(Stored records)
------
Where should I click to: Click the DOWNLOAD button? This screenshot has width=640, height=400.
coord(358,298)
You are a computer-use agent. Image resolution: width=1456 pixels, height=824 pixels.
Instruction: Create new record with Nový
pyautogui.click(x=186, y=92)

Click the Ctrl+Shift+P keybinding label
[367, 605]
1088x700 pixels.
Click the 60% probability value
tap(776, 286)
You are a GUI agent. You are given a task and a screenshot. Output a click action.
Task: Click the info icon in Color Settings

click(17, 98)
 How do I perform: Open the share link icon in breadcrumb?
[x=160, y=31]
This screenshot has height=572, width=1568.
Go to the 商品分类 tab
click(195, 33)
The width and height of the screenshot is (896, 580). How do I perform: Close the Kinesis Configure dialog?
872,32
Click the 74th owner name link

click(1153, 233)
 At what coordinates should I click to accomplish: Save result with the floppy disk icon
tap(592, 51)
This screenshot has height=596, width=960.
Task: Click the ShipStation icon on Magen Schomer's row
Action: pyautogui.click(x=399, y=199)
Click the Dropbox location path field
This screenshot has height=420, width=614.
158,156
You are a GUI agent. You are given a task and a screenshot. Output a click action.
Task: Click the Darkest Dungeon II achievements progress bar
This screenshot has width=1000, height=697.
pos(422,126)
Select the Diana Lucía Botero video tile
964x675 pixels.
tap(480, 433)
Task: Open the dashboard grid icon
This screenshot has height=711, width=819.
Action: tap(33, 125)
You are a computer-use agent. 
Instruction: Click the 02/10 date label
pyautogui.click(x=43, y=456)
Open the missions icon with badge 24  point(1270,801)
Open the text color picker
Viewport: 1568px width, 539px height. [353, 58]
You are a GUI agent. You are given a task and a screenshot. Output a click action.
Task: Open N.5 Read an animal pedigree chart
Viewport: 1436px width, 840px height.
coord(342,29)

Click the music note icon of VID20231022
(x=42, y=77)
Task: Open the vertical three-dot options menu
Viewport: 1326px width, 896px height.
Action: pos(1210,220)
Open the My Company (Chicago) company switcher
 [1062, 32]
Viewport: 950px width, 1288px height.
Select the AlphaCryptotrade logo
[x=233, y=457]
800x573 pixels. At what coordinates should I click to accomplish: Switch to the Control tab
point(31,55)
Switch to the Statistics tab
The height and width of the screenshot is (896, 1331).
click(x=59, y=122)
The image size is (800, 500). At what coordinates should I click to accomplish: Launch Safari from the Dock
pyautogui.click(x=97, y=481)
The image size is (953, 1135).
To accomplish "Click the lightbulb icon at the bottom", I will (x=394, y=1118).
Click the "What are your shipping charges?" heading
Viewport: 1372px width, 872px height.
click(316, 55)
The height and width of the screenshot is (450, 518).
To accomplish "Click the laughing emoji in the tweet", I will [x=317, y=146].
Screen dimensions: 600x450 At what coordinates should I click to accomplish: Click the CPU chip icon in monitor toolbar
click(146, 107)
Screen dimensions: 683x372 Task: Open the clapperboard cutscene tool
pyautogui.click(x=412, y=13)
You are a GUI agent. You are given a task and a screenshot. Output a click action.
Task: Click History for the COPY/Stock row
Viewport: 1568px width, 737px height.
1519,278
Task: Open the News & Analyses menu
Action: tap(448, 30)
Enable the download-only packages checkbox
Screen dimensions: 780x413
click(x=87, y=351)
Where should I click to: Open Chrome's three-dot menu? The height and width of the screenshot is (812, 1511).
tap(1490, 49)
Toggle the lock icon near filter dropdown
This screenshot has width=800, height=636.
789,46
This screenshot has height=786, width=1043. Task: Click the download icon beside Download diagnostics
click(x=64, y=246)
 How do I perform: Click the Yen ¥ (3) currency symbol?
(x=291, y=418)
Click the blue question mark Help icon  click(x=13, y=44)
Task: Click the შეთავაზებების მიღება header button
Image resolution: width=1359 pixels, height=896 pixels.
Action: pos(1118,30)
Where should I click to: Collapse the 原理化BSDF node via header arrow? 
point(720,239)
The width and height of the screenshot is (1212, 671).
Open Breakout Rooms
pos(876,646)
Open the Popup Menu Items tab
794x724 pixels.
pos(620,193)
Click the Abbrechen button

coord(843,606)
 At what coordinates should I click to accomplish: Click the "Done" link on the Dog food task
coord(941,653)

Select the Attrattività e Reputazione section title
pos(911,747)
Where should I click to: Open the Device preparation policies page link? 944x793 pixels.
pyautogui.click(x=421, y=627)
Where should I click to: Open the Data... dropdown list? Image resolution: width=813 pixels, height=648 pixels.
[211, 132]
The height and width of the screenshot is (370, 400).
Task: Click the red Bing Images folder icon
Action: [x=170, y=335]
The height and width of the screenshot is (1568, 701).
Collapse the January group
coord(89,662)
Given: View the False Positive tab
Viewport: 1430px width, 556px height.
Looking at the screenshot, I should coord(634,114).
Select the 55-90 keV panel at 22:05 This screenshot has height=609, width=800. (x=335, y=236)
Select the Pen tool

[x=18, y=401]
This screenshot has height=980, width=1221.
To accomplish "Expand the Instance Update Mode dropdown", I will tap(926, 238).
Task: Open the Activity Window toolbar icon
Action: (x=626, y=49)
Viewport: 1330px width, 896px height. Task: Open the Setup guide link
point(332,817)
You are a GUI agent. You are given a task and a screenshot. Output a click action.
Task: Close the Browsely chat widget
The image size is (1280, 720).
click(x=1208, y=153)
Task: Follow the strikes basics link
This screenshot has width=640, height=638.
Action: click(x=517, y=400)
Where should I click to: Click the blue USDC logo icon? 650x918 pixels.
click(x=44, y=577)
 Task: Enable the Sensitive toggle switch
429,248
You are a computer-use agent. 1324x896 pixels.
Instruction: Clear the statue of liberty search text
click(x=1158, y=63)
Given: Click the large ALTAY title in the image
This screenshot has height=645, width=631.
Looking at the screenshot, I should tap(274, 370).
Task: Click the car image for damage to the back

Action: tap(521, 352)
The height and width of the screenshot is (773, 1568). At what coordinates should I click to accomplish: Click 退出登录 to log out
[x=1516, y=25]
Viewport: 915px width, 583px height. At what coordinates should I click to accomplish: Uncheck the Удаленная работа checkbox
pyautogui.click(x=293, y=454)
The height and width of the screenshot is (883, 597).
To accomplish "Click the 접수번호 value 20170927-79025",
------
* TRY IT *
The required output is the stretch of entries above from the line containing "Collapse the January group" through the line containing "Given: Click the", reproduced exactly.

* RESULT OF THE TASK *
Collapse the January group
coord(89,662)
Given: View the False Positive tab
Viewport: 1430px width, 556px height.
Looking at the screenshot, I should coord(634,114).
Select the 55-90 keV panel at 22:05 This screenshot has height=609, width=800. (x=335, y=236)
Select the Pen tool

[x=18, y=401]
This screenshot has height=980, width=1221.
To accomplish "Expand the Instance Update Mode dropdown", I will tap(926, 238).
Task: Open the Activity Window toolbar icon
Action: (x=626, y=49)
Viewport: 1330px width, 896px height. Task: Open the Setup guide link
point(332,817)
You are a GUI agent. You are given a task and a screenshot. Output a click action.
Task: Close the Browsely chat widget
The image size is (1280, 720).
click(x=1208, y=153)
Task: Follow the strikes basics link
This screenshot has width=640, height=638.
Action: click(x=517, y=400)
Where should I click to: Click the blue USDC logo icon? 650x918 pixels.
click(x=44, y=577)
 Task: Enable the Sensitive toggle switch
429,248
You are a computer-use agent. 1324x896 pixels.
Instruction: Clear the statue of liberty search text
click(x=1158, y=63)
Given: Click the large ALTAY title in the image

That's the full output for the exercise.